Il faut qu'une cause soit vraiment mauvaise...

J'espère ne jamais en arriver à bénir les bonnes causes qui se salissent et se nient en recourant à des moyens répugnants. Certes, je suis conscient que la vie peut confronter n'importe quel humain à des choix cornéliens. Je sais aussi qu'il est extrêmement douloureux et presque contre nature d'opposer des principes apparemment abstraits à des solutions qui côtoient la fange tout en promettant le salut et une conclusion glorieuse. J'ai une certaine idée de la gymnastique philosophique qui autorise le mensonge s'il sauve la vie d'un fugitif en danger. Toutes arguties remisées au placard, je garde la conviction suivante : une cause se dégrade quand elle s'immerge dans les horreurs qu'elle prétend combattre. Jusqu'à preuve du contraire, preuve que je souhaite ne jamais recevoir, je m'obstinerai donc, en Quichotte impénitent, à croire qu'aucune cause ne conserve de légitimité si elle s'acoquine avec le mensonge, la dissimulation, le trafic d'influence, la torture, le racisme, le meurtre. Quand la guerre préventive et arbitraire rêvée par l'administration Bush pousse la civilisation d'aujourd'hui à ces crimes, elle mérite la condamnation. Elle ferait notre honte.
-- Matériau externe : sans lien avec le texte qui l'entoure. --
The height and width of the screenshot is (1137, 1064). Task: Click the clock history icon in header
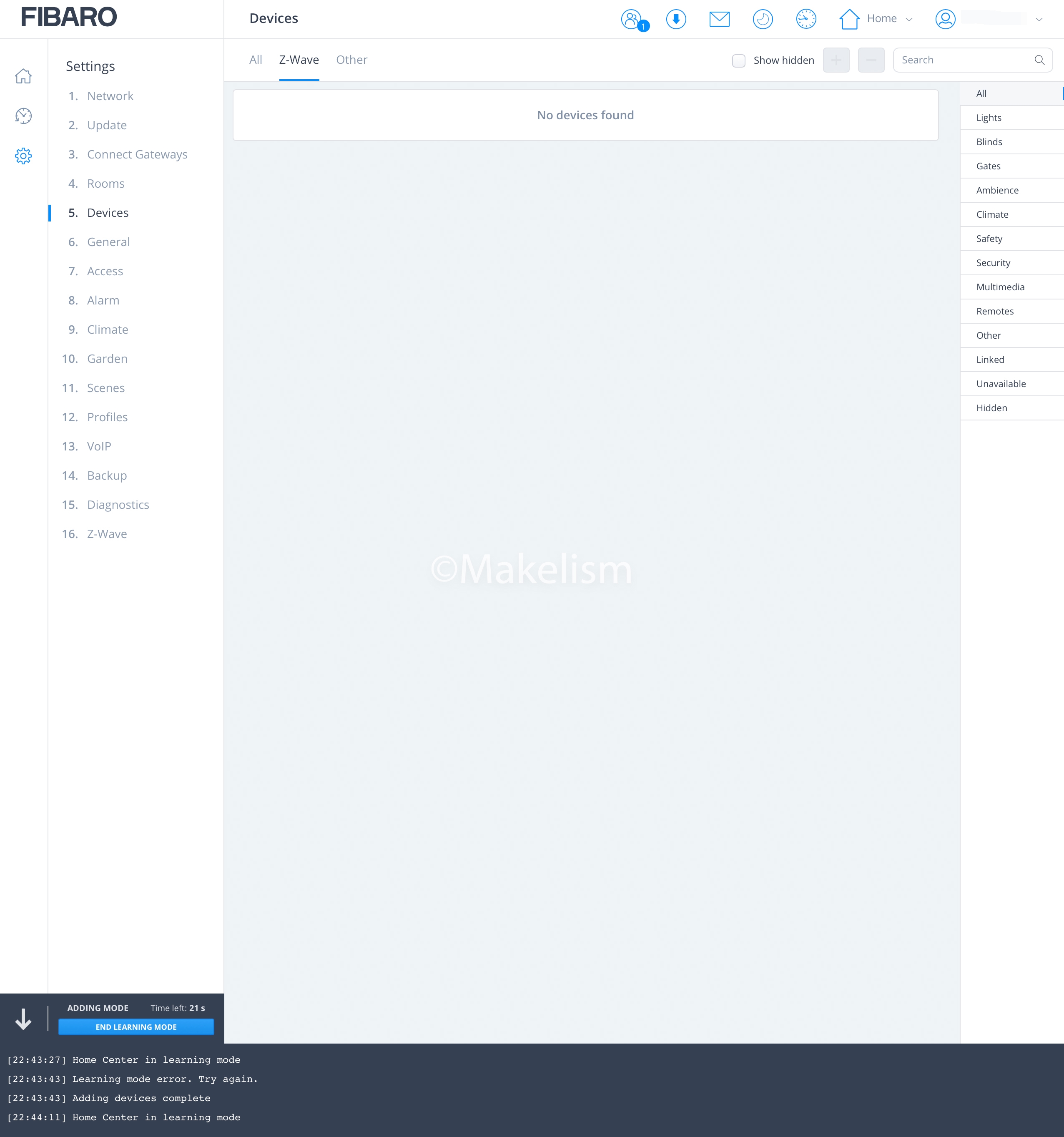tap(806, 20)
Il y a mensonge quand on maquille en défense de la population irakienne une incontrôlable boulimie pétrolière. Un lecteur pince sans rire me suggérait ceci : « Puisque le pétrole n'est pas le motif de la guerre, que les États-Unis s'engagent à ne pas utiliser une seule goutte de pétrole irakien pendant quarante ans. »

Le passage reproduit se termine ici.